Facebook eventually reinstated the female rowers' page and their naked photos on Friday, but that's not the point. The point is that Facebook took the women's photos down in the first place, just as it's removed other women's photos in the past and as associated social media sites like Instagram do all the time. Pictures of women breastfeeding, posing in their underwear, revealing their nipples and embracing their own bodies have all notably been removed from both social networks recently, and in one case (Instagram's) these removals resulted from regulatory double standards that enforce a no-nudity policy that seems most commonly invoked for women. In one case, the policy was effectively used to fat-shame a young woman who posted an image of herself in her underwear, which didn't even violate the no-nudity policy.
Both Facebook and Instagram have attempted to relax their policies with respect to breastfeeding mothers, who for the most part can now post pictures that expose their nipples in the context of nursing. It's an important step, but it's still limiting. The inclusion of breastfeeding as "appropriate" for social media still excludes other forms of body-positive, sex-positive or even totally non-sexual forms of female self-expression from the Internet, and it perpetuates the idea that only certain women's bodies performing certain activities are acceptable.

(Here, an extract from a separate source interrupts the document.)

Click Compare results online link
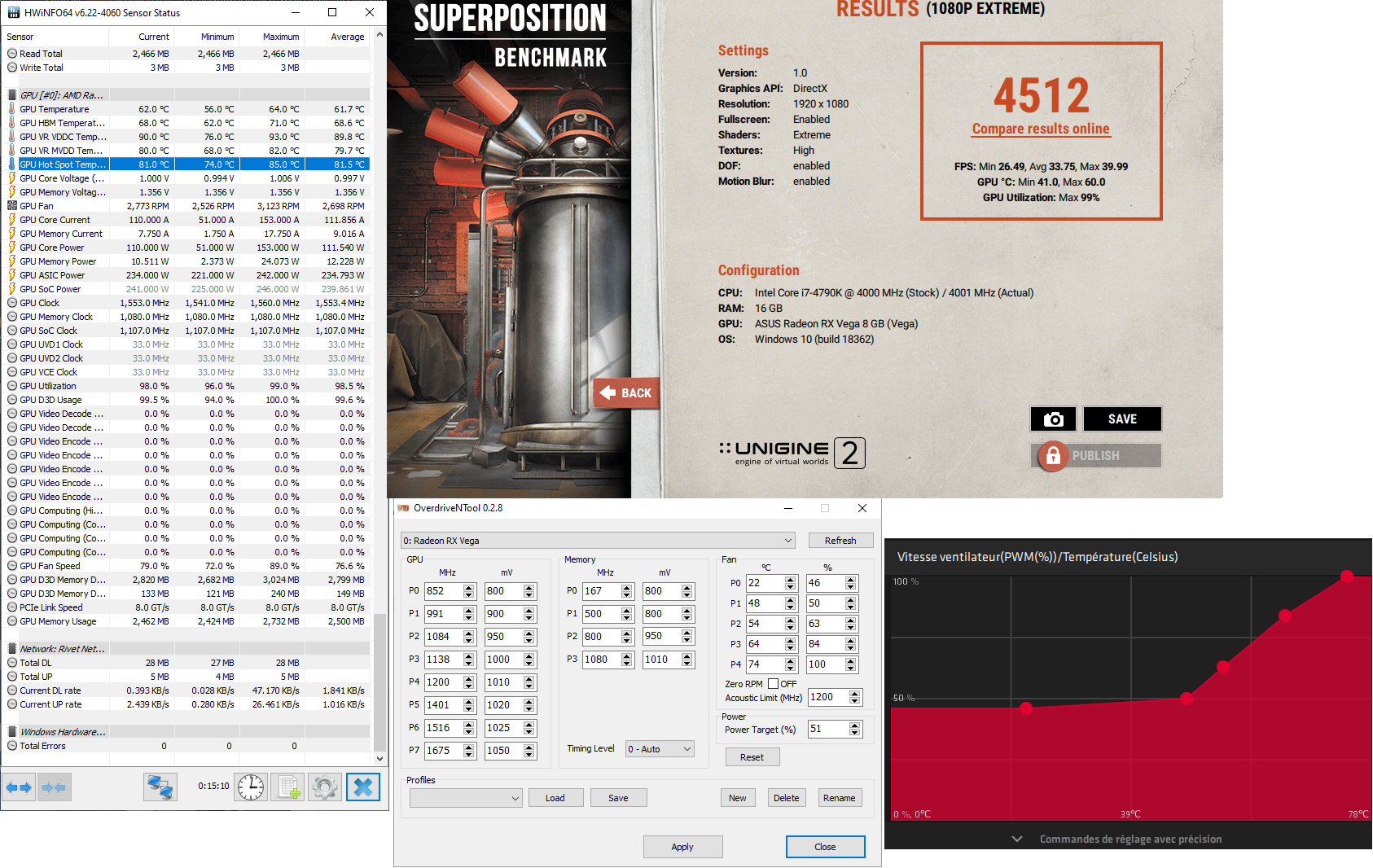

Movements like the "Free the Nipple" campaign, which recently found a new spokesperson in Scout Willis, place these related instances of censorship at the center of a larger discussion about gender equality, which gets set back a little every time Facebook or Instagram or Apple attempts to police women's bodies with a biased definition of "inappropriate." These campaigns aren't about getting naked photos reinstated once they've been removed or blocked or banned, and they aren't even about preventing the photos' removal in the first place. They're about making us stop thinking twice about a woman owning, loving and showing off her body at all.